┌─ Extrait du texte

Quels sont les plus grands ennemis d'une pièce à succès. – Probité de mademoiselle Mars comme actrice. – Sa loge. – Les habitués de ses soupers. – Vatout. – Denniée. – Becquet. – Mornay. – Mademoiselle Mars chez elle. – Ses derniers jours au théâtre. – Résultat matériel du succès d'Henri III. – Ma première spéculation. – Refonte de Christine. – Où je vais chercher l'inspiration. – Deux autres caprices.

A la trente-cinquième représentation d'Henri III, mademoiselle Mars fut forcée de prendre son congé.
Elle fit tout ce qu'elle put pour que la Comédie-Française lui rachetât ce congé ; elle donna toutes les facilités possibles, la Comédie-Française ne voulut entendre à rien.
Le succès d'Henri III servait les intérêts, mais blessait les amours-propres.
A la Comédie-Française, il y a ceci de remarquable, et qui n'existe point dans les autres théâtres, ou qui y existe à un degré moindre :
L'auteur qu'on joue a pour ennemis tous les acteurs qui ne jouent pas dans sa pièce.
Vers la fin des représentations d'Henri III, j'ai vu Monrose, cet excellent comédien que son talent devait mettre bien au-dessus des mesquines jalousies de la médiocrité, entrer au foyer en se frottant les mains, et en disant tout joyeux :
- Ah ! nous avons fait cinq cents francs de moins ce soir qu'à la dernière représentation !
J'étais là – il ne m'avait pas aperçu d'abord – ; il me vit, fit semblant de ne pas me voir, et sortit.
Mademoiselle Mars fut sur le point de perdre son congé, tant elle avait peine à couper le succès.
C'était une très honnête femme de théâtre que mademoiselle Mars, je dirai presque un honnête homme, d'une exactitude sévère, et devant laquelle tout le monde faisait son devoir, parce qu'elle faisait le sien comme une pensionnaire à sa première année.

└─

Dans l'extrait sur mademoiselle Mars et Henri III, recopiez fidèlement le passage qui s'ouvre sur les mots contenant « Vers la fin » et se clôt sur « dernière représentation ! ». La liste n'est pas nécessaire.

┌─ Données

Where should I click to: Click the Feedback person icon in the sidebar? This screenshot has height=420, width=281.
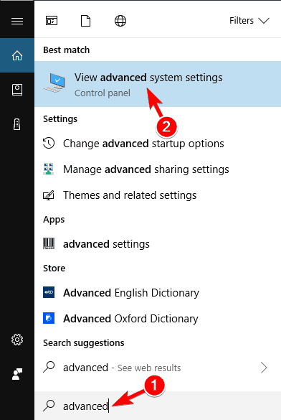click(17, 374)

└─

#### [Réponse]
Vers la fin des représentations d'Henri III, j'ai vu Monrose, cet excellent comédien que son talent devait mettre bien au-dessus des mesquines jalousies de la médiocrité, entrer au foyer en se frottant les mains, et en disant tout joyeux :
- Ah ! nous avons fait cinq cents francs de moins ce soir qu'à la dernière représentation !